Fédération internationale de gynécologie et d’obstétrique (FIGO)

La précarité menstruelle ne se résume pas au prix des protections hygiéniques. Elle touche à bien plus : au manque d’information, aux tabous, à la honte qui entoure encore les règles. Dans la région de Louga, une étude menée par ONU Femmes et le WSSCC a montré que les jeunes filles disposent de très peu d’informations fiables sur les changements biologiques liés aux menstruations, et que leurs premières sources sont souvent les mères et les amies — elles-mêmes insuffisamment informées (ONU Femmes & WSSCC, Étude sur la gestion de l’hygiène menstruelle dans la région de Louga, 2014). Résultat : les premières règles sont vécues comme une rupture brutale, entourée de croyances et de peurs.

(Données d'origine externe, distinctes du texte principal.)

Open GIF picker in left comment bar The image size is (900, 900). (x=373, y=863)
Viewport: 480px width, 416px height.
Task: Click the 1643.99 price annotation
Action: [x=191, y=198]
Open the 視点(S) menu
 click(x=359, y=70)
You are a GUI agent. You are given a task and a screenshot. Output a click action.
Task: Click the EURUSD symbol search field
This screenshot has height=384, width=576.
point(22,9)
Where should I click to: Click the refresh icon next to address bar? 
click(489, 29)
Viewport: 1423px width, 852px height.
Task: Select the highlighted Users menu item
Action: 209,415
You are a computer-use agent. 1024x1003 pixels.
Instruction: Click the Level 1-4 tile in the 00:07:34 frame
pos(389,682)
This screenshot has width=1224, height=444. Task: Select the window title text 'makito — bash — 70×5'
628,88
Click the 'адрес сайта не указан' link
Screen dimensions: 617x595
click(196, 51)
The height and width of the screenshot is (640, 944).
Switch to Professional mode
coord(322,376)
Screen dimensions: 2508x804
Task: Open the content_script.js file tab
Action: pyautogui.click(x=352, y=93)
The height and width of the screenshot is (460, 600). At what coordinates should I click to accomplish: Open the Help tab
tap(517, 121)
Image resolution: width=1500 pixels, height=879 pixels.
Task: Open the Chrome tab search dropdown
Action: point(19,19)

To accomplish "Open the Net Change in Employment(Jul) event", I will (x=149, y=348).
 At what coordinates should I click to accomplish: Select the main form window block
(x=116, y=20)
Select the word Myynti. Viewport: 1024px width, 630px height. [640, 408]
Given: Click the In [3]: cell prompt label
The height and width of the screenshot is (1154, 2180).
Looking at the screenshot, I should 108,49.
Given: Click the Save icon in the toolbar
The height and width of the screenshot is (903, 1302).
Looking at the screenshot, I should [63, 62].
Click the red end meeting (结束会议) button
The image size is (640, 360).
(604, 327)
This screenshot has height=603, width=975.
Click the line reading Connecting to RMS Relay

L’absence d’espaces adaptés et d’accompagnement renforce cette vulnérabilité. À Louga toujours, près de la moitié des filles interrogées allaient rarement à l’école pendant leurs règles, faute d’infrastructures sûres et hygiéniques (ONU Femmes & WSSCC, 2014). L’information et la sensibilisation deviennent alors des armes essentielles : comprendre son corps, connaître les bonnes pratiques, savoir que l’on n’est pas seule.

C’est pourquoi il est urgent de réintroduire dans les écoles des assistantes sociales et des travailleurs sociaux capables d’accompagner les élèves. Leur rôle est crucial : informer les filles avant même l’arrivée de leurs règles, répondre à leurs questions, les soutenir pendant cette période, mais aussi prévenir des risques plus larges comme les grossesses précoces, qui touchent près d’une jeune fille sur quatre avant 18 ans au Sénégal (ANSD & UNFPA, Rapport sur la population et la santé de la reproduction, 2019). Ces professionnelles peuvent créer un espace de confiance où les adolescentes trouvent écoute, savoirs et dignité.

La sensibilisation ne doit pas s’arrêter aux filles. Les garçons, les enseignants, les familles doivent aussi être inclus. Car plus on en parle, plus on lève les tabous. Et lever les tabous, c’est déjà avancer vers une société plus juste.